## WHAT YOU NEED TO DO
With the line containing "Instruction: Click the Použít apply button" as the start and the line containing "Task: Switch to the Slim UI section" as the end, transcribe that span of the entries below exactly, including both.
━━━━━ MATERIAL FOR THIS EXERCISE
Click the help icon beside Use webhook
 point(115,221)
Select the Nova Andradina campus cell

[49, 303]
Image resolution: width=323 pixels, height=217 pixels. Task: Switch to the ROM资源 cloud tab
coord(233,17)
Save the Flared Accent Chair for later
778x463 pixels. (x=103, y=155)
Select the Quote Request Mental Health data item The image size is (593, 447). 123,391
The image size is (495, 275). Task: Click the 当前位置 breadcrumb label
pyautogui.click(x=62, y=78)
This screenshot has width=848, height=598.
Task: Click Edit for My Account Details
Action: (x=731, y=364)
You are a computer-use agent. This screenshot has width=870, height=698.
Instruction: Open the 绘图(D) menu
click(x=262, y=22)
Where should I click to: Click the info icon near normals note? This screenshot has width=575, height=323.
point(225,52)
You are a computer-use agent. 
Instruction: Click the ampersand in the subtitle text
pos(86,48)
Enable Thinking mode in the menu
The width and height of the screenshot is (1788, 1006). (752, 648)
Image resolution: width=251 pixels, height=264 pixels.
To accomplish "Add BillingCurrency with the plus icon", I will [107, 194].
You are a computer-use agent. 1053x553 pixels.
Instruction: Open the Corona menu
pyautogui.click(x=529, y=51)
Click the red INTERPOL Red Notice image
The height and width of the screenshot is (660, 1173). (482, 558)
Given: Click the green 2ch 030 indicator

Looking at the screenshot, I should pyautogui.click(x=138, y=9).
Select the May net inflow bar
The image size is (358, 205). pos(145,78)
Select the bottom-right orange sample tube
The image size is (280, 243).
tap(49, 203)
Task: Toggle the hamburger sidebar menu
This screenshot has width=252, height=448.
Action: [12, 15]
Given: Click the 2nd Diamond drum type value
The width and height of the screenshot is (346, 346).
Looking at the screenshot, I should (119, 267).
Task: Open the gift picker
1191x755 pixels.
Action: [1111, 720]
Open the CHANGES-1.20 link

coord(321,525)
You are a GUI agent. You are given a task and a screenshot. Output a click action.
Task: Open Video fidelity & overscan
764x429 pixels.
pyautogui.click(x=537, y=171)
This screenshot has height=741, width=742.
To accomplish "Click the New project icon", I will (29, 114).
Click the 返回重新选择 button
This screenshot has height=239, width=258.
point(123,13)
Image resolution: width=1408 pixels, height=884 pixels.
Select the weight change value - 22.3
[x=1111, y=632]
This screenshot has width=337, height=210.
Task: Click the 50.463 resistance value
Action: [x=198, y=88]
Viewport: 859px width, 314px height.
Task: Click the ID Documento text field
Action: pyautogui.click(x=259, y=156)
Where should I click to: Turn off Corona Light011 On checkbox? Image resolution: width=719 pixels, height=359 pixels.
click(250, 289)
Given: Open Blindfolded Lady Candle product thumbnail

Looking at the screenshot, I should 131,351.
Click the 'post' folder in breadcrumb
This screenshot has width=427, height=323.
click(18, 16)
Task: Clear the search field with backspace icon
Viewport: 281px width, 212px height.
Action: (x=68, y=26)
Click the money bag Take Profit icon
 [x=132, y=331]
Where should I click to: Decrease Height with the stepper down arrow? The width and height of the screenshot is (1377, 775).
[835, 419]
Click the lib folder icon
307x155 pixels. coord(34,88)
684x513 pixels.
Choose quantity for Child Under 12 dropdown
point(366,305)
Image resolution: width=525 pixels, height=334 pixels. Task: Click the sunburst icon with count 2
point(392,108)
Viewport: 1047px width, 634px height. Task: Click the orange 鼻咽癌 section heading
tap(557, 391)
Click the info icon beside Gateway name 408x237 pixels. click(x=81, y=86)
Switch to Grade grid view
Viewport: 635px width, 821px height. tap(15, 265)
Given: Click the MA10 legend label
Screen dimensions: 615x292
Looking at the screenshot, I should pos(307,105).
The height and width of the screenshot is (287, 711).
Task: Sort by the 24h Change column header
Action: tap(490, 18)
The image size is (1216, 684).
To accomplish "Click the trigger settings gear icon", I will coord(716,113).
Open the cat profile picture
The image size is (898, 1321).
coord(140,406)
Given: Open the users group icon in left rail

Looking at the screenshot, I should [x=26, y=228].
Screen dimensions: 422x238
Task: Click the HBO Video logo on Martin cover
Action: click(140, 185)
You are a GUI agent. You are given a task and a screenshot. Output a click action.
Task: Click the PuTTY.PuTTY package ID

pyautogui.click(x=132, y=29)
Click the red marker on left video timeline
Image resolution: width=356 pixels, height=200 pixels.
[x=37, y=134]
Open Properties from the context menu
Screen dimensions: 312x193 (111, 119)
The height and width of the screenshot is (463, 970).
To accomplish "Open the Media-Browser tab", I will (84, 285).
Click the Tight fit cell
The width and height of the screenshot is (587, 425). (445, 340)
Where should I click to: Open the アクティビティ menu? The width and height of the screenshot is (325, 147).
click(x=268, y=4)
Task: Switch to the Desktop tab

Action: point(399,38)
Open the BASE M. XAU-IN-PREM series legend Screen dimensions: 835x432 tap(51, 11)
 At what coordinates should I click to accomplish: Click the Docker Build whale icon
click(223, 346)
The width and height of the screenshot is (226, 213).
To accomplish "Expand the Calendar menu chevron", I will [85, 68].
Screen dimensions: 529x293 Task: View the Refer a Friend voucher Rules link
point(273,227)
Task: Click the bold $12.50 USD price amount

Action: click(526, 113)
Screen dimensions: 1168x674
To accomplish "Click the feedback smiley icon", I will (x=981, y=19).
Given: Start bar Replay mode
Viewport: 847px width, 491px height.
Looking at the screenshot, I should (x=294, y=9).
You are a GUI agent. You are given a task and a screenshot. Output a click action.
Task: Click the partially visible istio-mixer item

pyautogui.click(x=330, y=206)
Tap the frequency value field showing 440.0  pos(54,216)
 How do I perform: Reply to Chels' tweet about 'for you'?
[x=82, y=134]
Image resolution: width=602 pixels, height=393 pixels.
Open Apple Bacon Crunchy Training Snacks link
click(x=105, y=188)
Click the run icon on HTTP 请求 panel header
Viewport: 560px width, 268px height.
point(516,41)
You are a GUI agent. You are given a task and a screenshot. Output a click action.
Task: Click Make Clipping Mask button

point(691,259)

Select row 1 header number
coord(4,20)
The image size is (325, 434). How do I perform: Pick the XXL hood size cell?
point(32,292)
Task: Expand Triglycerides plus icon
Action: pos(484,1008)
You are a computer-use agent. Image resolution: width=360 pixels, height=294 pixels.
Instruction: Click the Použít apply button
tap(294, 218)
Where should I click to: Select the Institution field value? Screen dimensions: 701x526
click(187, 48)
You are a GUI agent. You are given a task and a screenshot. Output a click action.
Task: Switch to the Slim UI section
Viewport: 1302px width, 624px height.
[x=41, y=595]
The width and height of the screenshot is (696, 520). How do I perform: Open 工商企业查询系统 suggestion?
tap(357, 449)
━━━━━━━━━━
## SOLVED EXERCISE
Instruction: Click the Použít apply button
tap(294, 218)
Where should I click to: Select the Institution field value? Screen dimensions: 701x526
click(187, 48)
You are a GUI agent. You are given a task and a screenshot. Output a click action.
Task: Switch to the Slim UI section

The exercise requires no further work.